The guideline was published Tuesday in Circulation, and includes goals to boost awareness, detection and treatment of the disease.

PAD is caused by accumulation of fatty plaque in blood vessels, a condition known as atherosclerosis. Over time, the plaque narrows the blood vessels and lowers blood flow to the legs and feet, which can have a negative impact on mobility.

About 10 million to 12 million adults over the age of 40 in the US have PAD, which raises their risk for heart attack, stroke, amputation and death. Among people over the age of 65, almost 50% who had limbs amputated died within a year of the surgery. Type 1 and 2 diabetes, high cholesterol, high blood pressure, chronic kidney disease, atherosclerosis and being over age 75 are all risk factors for PAD.

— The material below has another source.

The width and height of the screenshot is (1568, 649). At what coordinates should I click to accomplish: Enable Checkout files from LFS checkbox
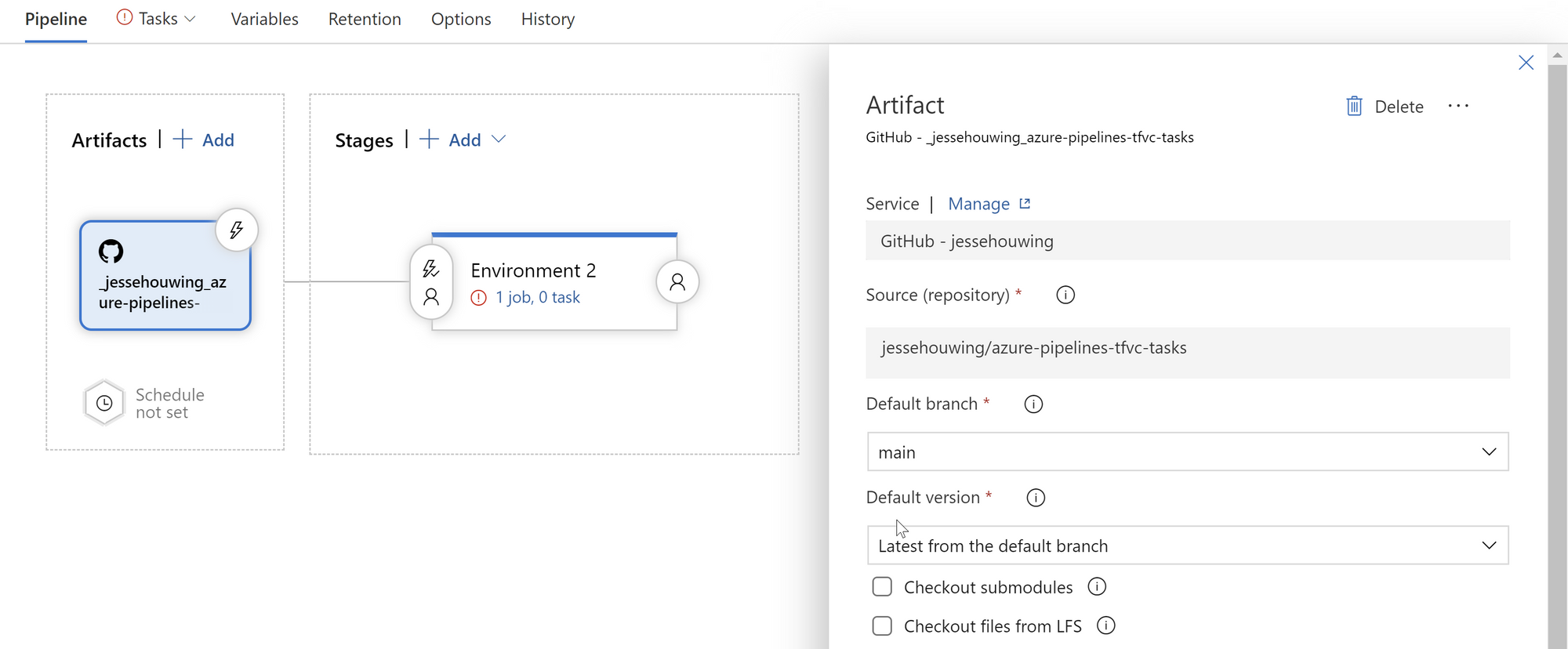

“Because of the complexities of PAD, to improve outcomes and reduce the risk of limb loss for these patients, a multispecialty care team approach that is focused on comprehensively addressing risk factor management, foot care and revascularization is needed to promote collaboration, avoid duplication of care and optimize patient outcomes,” Heather Gornik, MD, who led the committee writing the guideline, said in a statement. Gornik is also the co-director of the Vascular Center at the University Hospitals Harrington Heart & Vascular Institute and a professor of medicine at Case Western Reserve University School of Medicine, both in Cleveland, OH.

The guideline states that a multispecialty care team approach with expertise in risk factor management can improve outcomes. This should include medical therapies, wound and foot care, and endovascular and surgical revascularization procedures, the guideline stated.

Foot care is important for people with PAD, so the guideline calls for education, preventive foot care, more intensive wound care, and pressure off-loading to minimize amputation in patients with severe PAD.

People with PAD should receive interventions to stop smoking if they do smoke, and also receive exercise therapy, the guideline states.

Disparities exist around PAD, including those from underserved areas. In the US, Black adults have a nearly 30% lifetime risk of developing PAD compared to 19% in white adults.

“Racial and ethnic disparities in the detection, management and health outcomes of PAD have long been present in the US and are an important public health issue to be addressed,” Gornik added.